Para continuar, arbitrariedad en la demarcación territorial. Todavía heredamos los desaguisados de don Javier de Burgos, las mutilaciones a las provincias que se han perpetrado en España desde 1835. No puede haber un verdadero desarrollo de conciencia regional o autonómica, que no es necesariamente “anti-española”, si el pueblo ve que una raya artificial separa administrativamente a sus hermanos de al lado. El desaguisado en el Norte de España es sangrante, pues allí los concejos, las comarcas y las regiones poseen entidad histórica desde la más lejana Edad Media. La Asturies de Santillana se sumerge en una Cantabria recién inventada para la ciudad de Santander, por ejemplo. Y, a la vez, a madrileños, riojanos, murcianos, se les dota de una autonomía uniprovincial quizás para no hacer una Comunidad con verdadero carácter nacional, que sería Castilla. Pero, en cambio, el País o la Región Leonesa “tiene que” estar en Castilla quiera o no quiera. Todo esto, señores, es violar la historia. Con el objeto de perpetuarse en el Poder, las oligarquías ampliadas no tuvieron empacho en trazar líneas de frontera interior donde les pareció, sin rigor ni respeto a los pueblos y nacionalidades implicadas.
Esto lleva muy mala traza. Un país de más de seis millones de parados, un país en donde se ponen más policías que manifestantes para defender el Congreso, no es un país. Un país donde su presidente del gobierno da conferencias de prensa a través de una pantalla no es un país. Un país cuyos partidos gobernantes cobran “en B”, así como la familia real entera, y toda una casta de, aproximadamente, medio millón de sindicalistas, patronales, políticos profesionales, oenegetas y “hombres de confianza”… no es un país, es una cloaca. Se trata de una cloaca donde ha fallado especialmente el sistema educativo: no hay gente preparada, y quienes lo están huyen a otros lugares donde se les sepa valorar.

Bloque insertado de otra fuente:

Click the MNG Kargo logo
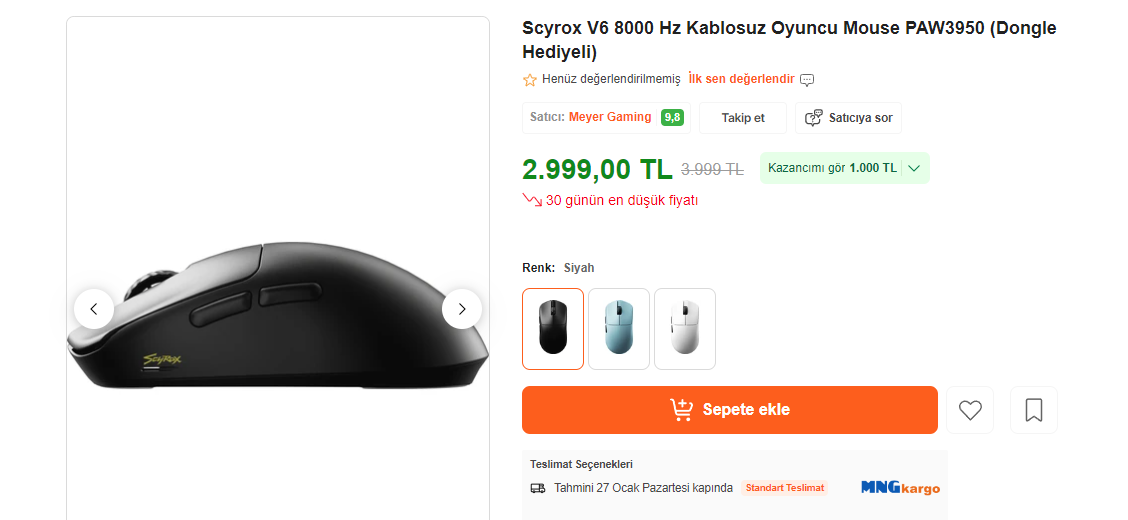1128x520 pixels. 900,488
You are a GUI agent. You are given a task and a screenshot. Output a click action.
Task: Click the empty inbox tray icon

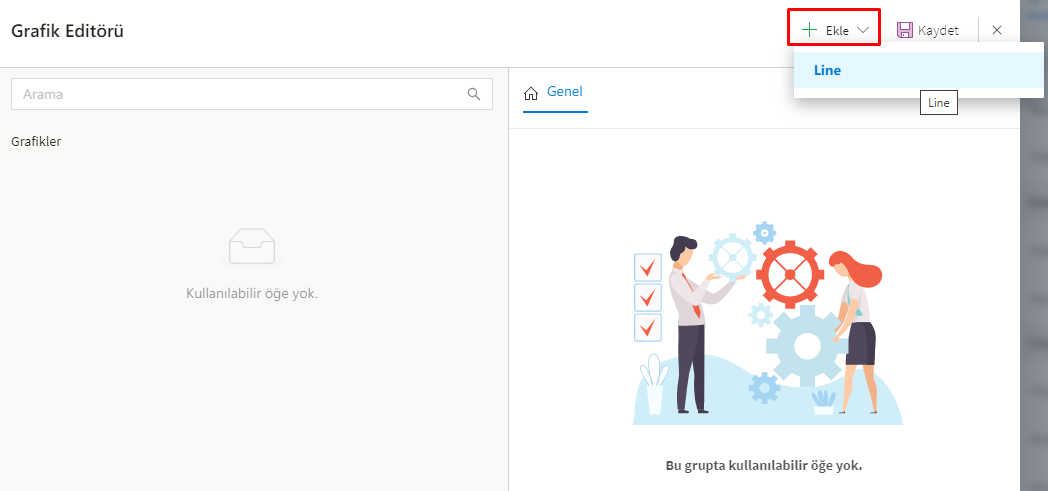[x=251, y=247]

La solución –en parte- pasa por rehacer un sistema territorial nacional con estas entidades federadas: Asturies, Galicia, León, Euskal Herria, Castilla, Andalucía, Canarias y Países Catalanes. Sugiero la elaboración de consultas populares en ciertos territorios con mucha entidad propia para determinar su integración en entidades amplias (los navarros en Euskal Herria, los valencianos y baleares en los Países Catalanes…). Sugiero un federalismo interno en cada uno esos grandes espacios nacionales. Creo que el concepto, cada vez más abstracto (pero tampoco desdeñable históricamente) de “España” es el gran causante de los separatismos. Por ejemplo el separatismo dentro del Noroeste de la Península (Galicia, Asturies y León, así como Portugal Norte, se dan la espalda). Las naciones se quedan pequeñas, podemos sacar beneficios yendo juntos, pero desde luego los tradicionales entes de Poder – España, entre ellos- o se reforman de arriba abajo, dejando en el olvido monstruosidades, como la jacobina o la autonómica, o nos hundimos en la mierda. Y una vez así, restaurada la verdad histórica, crear sólidos sistemas educativos que nos permitan defendernos de una situación geopolítica exterior verdaderamente preocupante. Pero en esta nueva configuración territorial e identitaria podemos ganar en autoestima. Ahora mismo vamos en camino hacia la esclavitud.